Keep in mind it’s scheduling bottom-up initially, but may alternate.

>  The machine model is much more precise than the scheduler’s internal
model. It would be possible to approximately simulate the behavior of the
reorder buffer, but since most OoO machines have such large buffers now,
it’s not worth adding the cost and complexity to the generic scheduler.
At least I wasn’t able to find real examples where it mattered.
> 
> I think this is the real crux of the matter. Cortex-A57 doesn't have a
unified reorder buffer at all. It has a separate 8-entry reorder buffer per
pipeline. So scheduling really matters, and putting 8 dependent operations
in a row can completely kill the out-of-order execution. Every dependent
operation we put in eats up a queue slot, so scheduling really can make a
difference. If we changed the machine model to have a MicroOpBufferSize of
"small", and modelled a buffersize of 8 on each of the pipeline resources -
how much of that information would the generic scheduler use?

On your test case (not a loop) all values for MicroOpBufferSize > 1 will be
treated the same. The same is true for resource BufferSize.

They can be “reserved” (0), “unbuffered" (1), or “buffered" (>1).

In case you’re wondering why the machine model supports so much unused
precision, remember that it’s pretty easy to plugin your own scheduling
strategy. When I developed the machine model, I had some out-of-tree logic
to model the resource buffer limits. It just wasn’t worth maintaining in
the generic scheduler. The generic scheduler exercises the basic features
of the machine model and scheduling framework but should stay reasonably
lightweight.

The kind of issues you’re seeing mainly surface in very large single
block FP loops with parallel long latency chains. I found that the limiting
factor on those cases was that we were not considering the interloop
dependencies. I added a small heuristic for that but stopped short of
cyclic scheduling (which wouldn’t actually be that difficult either).

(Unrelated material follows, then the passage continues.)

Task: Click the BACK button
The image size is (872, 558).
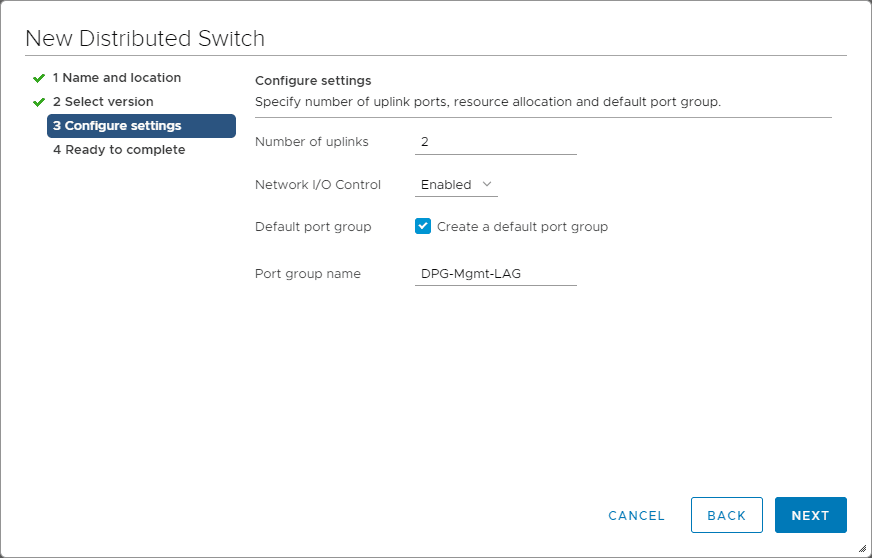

> (Also, what is "small". It's out of order so "2"? But it's not massively
out of order so maybe model it as in-order ("0")? We do still want to
consider register pressure though... ("1")?)

Yeah. MicroOpBufferSize=1 is meant to be for scheduling to hide latency but
doesn’t model stalls as unavoidable.

You could also try BufferSize=1 on individual resources. In fact, given the
way it’s currently implemented, you may want FDIV to use one reserved
resource (BufferSize=0) for 18 resource cycles and another resource, UnitX 
at BufferSize=1.

I won't make any guarantee any of this will do what you want. You’re at
the level of tuning where you just need to look at the heuristics that are
coming into play, and I haven’t done any tuning for this kind of target.

If someone is into this sort of thing, they could write an A57-specific
scheduling strategy and change heuristics like crazy without worrying about
other targets.

> Hmm. The implementation of inorder scheduling with the new machine model
is pretty lame.
> 
> OK, this needs to be added. That's fair enough.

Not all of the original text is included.